Aim of the task:
The data should be restated word for word, in full.

Records provided:

[Start of section]

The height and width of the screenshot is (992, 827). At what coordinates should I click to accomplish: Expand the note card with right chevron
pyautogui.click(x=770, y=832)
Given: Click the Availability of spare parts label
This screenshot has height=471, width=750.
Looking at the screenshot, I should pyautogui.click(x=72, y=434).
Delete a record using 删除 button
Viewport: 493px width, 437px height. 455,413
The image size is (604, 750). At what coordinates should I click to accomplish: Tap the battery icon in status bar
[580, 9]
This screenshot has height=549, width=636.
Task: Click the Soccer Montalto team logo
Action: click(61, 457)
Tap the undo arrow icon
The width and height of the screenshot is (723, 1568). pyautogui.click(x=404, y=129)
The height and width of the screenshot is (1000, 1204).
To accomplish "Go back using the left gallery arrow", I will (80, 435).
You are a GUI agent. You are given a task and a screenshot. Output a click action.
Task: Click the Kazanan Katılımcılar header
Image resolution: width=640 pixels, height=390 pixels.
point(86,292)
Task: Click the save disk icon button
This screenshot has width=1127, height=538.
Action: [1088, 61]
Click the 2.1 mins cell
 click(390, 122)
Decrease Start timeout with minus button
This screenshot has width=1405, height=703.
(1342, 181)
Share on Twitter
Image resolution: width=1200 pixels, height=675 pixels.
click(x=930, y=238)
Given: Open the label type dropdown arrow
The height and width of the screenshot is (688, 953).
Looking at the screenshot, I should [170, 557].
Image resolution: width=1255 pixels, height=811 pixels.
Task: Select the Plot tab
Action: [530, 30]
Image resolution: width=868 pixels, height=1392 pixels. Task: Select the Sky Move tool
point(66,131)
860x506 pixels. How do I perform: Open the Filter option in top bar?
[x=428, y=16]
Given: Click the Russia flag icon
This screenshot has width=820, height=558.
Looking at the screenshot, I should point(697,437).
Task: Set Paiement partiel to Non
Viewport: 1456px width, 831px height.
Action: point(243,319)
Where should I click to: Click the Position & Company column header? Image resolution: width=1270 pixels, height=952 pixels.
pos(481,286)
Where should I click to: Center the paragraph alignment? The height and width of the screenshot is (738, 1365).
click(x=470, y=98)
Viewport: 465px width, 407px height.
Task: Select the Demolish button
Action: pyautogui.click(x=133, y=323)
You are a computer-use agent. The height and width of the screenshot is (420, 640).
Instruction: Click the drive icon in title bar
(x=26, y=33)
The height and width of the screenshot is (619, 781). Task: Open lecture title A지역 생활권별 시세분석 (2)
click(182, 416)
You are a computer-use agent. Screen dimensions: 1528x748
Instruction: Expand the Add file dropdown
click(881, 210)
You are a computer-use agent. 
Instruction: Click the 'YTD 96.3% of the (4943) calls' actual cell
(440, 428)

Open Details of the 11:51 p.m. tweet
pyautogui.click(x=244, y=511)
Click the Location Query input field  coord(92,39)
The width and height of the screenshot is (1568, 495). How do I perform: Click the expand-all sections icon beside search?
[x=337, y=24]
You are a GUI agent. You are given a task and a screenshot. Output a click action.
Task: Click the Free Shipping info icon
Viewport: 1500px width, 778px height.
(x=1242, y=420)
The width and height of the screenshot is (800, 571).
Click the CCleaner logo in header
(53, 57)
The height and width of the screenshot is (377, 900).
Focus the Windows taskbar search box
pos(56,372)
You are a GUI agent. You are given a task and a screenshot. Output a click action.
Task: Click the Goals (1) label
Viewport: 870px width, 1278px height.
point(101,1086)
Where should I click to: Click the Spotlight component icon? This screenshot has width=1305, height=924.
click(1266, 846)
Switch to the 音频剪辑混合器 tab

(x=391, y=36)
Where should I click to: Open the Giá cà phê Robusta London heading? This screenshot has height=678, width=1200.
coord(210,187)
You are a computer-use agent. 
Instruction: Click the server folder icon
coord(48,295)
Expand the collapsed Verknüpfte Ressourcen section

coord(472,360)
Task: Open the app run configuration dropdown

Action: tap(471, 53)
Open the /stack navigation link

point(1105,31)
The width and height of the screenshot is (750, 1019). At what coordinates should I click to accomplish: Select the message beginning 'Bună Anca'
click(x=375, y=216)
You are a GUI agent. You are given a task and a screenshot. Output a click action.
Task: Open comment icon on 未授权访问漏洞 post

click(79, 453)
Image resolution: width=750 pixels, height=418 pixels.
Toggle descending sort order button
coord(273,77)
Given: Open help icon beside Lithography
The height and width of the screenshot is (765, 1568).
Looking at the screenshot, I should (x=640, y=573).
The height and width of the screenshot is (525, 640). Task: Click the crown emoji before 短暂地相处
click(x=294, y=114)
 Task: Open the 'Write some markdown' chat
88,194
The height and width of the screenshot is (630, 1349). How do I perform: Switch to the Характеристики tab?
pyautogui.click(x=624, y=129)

[End of section]

Solution below:
The height and width of the screenshot is (992, 827). At what coordinates should I click to accomplish: Expand the note card with right chevron
pyautogui.click(x=770, y=832)
Given: Click the Availability of spare parts label
This screenshot has height=471, width=750.
Looking at the screenshot, I should pyautogui.click(x=72, y=434).
Delete a record using 删除 button
Viewport: 493px width, 437px height. 455,413
The image size is (604, 750). At what coordinates should I click to accomplish: Tap the battery icon in status bar
[580, 9]
This screenshot has height=549, width=636.
Task: Click the Soccer Montalto team logo
Action: click(61, 457)
Tap the undo arrow icon
The width and height of the screenshot is (723, 1568). pyautogui.click(x=404, y=129)
The height and width of the screenshot is (1000, 1204).
To accomplish "Go back using the left gallery arrow", I will (80, 435).
You are a GUI agent. You are given a task and a screenshot. Output a click action.
Task: Click the Kazanan Katılımcılar header
Image resolution: width=640 pixels, height=390 pixels.
point(86,292)
Task: Click the save disk icon button
This screenshot has width=1127, height=538.
Action: [1088, 61]
Click the 2.1 mins cell
 click(390, 122)
Decrease Start timeout with minus button
This screenshot has width=1405, height=703.
(1342, 181)
Share on Twitter
Image resolution: width=1200 pixels, height=675 pixels.
click(x=930, y=238)
Given: Open the label type dropdown arrow
The height and width of the screenshot is (688, 953).
Looking at the screenshot, I should [170, 557].
Image resolution: width=1255 pixels, height=811 pixels.
Task: Select the Plot tab
Action: [530, 30]
Image resolution: width=868 pixels, height=1392 pixels. Task: Select the Sky Move tool
point(66,131)
860x506 pixels. How do I perform: Open the Filter option in top bar?
[x=428, y=16]
Given: Click the Russia flag icon
This screenshot has width=820, height=558.
Looking at the screenshot, I should point(697,437).
Task: Set Paiement partiel to Non
Viewport: 1456px width, 831px height.
Action: point(243,319)
Where should I click to: Click the Position & Company column header? Image resolution: width=1270 pixels, height=952 pixels.
pos(481,286)
Where should I click to: Center the paragraph alignment? The height and width of the screenshot is (738, 1365).
click(x=470, y=98)
Viewport: 465px width, 407px height.
Task: Select the Demolish button
Action: pyautogui.click(x=133, y=323)
You are a computer-use agent. The height and width of the screenshot is (420, 640).
Instruction: Click the drive icon in title bar
(x=26, y=33)
The height and width of the screenshot is (619, 781). Task: Open lecture title A지역 생활권별 시세분석 (2)
click(182, 416)
You are a computer-use agent. Screen dimensions: 1528x748
Instruction: Expand the Add file dropdown
click(881, 210)
You are a computer-use agent. 
Instruction: Click the 'YTD 96.3% of the (4943) calls' actual cell
(440, 428)

Open Details of the 11:51 p.m. tweet
pyautogui.click(x=244, y=511)
Click the Location Query input field  coord(92,39)
The width and height of the screenshot is (1568, 495). How do I perform: Click the expand-all sections icon beside search?
[x=337, y=24]
You are a GUI agent. You are given a task and a screenshot. Output a click action.
Task: Click the Free Shipping info icon
Viewport: 1500px width, 778px height.
(x=1242, y=420)
The width and height of the screenshot is (800, 571).
Click the CCleaner logo in header
(53, 57)
The height and width of the screenshot is (377, 900).
Focus the Windows taskbar search box
pos(56,372)
You are a GUI agent. You are given a task and a screenshot. Output a click action.
Task: Click the Goals (1) label
Viewport: 870px width, 1278px height.
point(101,1086)
Where should I click to: Click the Spotlight component icon? This screenshot has width=1305, height=924.
click(1266, 846)
Switch to the 音频剪辑混合器 tab

(x=391, y=36)
Where should I click to: Open the Giá cà phê Robusta London heading? This screenshot has height=678, width=1200.
coord(210,187)
You are a computer-use agent. 
Instruction: Click the server folder icon
coord(48,295)
Expand the collapsed Verknüpfte Ressourcen section

coord(472,360)
Task: Open the app run configuration dropdown

Action: tap(471, 53)
Open the /stack navigation link

point(1105,31)
The width and height of the screenshot is (750, 1019). At what coordinates should I click to accomplish: Select the message beginning 'Bună Anca'
click(x=375, y=216)
You are a GUI agent. You are given a task and a screenshot. Output a click action.
Task: Open comment icon on 未授权访问漏洞 post

click(79, 453)
Image resolution: width=750 pixels, height=418 pixels.
Toggle descending sort order button
coord(273,77)
Given: Open help icon beside Lithography
The height and width of the screenshot is (765, 1568).
Looking at the screenshot, I should (x=640, y=573).
The height and width of the screenshot is (525, 640). Task: Click the crown emoji before 短暂地相处
click(x=294, y=114)
 Task: Open the 'Write some markdown' chat
88,194
The height and width of the screenshot is (630, 1349). How do I perform: Switch to the Характеристики tab?
pyautogui.click(x=624, y=129)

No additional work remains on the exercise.